EMD decomposes the original signal into IMFs by the following steps:

Find all extreme value points of the signal x (t).
Fit the envelopes emax (t) and emin (t) of the upper and lower extremal points with cubic spline fitting and find the average of two envelope lines m (t), then subtract m (t) in x (t):h (t) = x (t) − m (t).
Determine whether h (t) is IMF according to the preset criterion.
If not, replace x (t) with h (t) and repeat the above steps until h (t) satisfies the criterion, then h (t) is the IMF Ck (t) to be extracted.
Every time an IMF is obtained, it is subtracted from the original signal, and the above steps are repeated; until the last remaining part of the signal rn (t) is just a monotonic sequence or a constant value sequence.

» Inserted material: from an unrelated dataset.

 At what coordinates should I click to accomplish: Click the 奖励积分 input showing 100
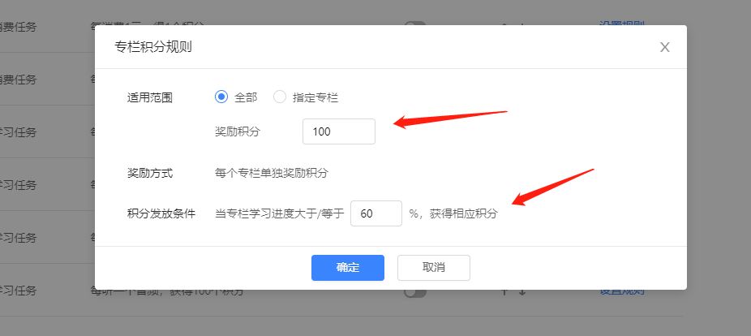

In this way, the decomposition by the EMD method decomposes the original signal x (t) into series of IMFs and a linear superposition of the remaining parts as Equation (1):

x (t) = \sum_{k = 0}^{N} C_{k} (t) + r_{n} (t)

(1)

Despite EMD has good performance in decomposing signals, EMD also has some problems and drawbacks, such as endpoint effect and mode mixing. The endpoint effect refers to the fact that different treatments of endpoints will bring different results in the EMD decomposition process, while the mode mixing may cause severe mixing of time-frequency distribution and lead to degradation of decomposition accuracy. On the basis of EMD, Huang and WU then proposed the ensemble empirical mode decomposition (EEMD) [26].

EEMD is a signal decomposition method to improve EMD by adding white noise to the EMD method. The principle of EEMD is that extreme values of the signal affect IMFs. In addition, if the distribution is not uniform, there will occur mode mixing. EEMD introduces white noise into the signal to be analyzed, the spectrum of white noise is uniformly distributed, and white noise makes the signal automatically distributed to a suitable reference scale. Due to the characteristics of zero-mean noise, the effect of noise will be offset after several averaging calculations, so that the integrated average calculation can be directly regarded as the final result. The process of EEMD can be described as follows:

Add normally distributed white noise to the original signal.
The signal with white noise is taken as a whole and decomposed into IMF using EMD.
Repeat the previous steps, adding a different sequence of normally distributed white noise to the original signal each time.
The IMF obtained each time will be integrated and averaged as the final result.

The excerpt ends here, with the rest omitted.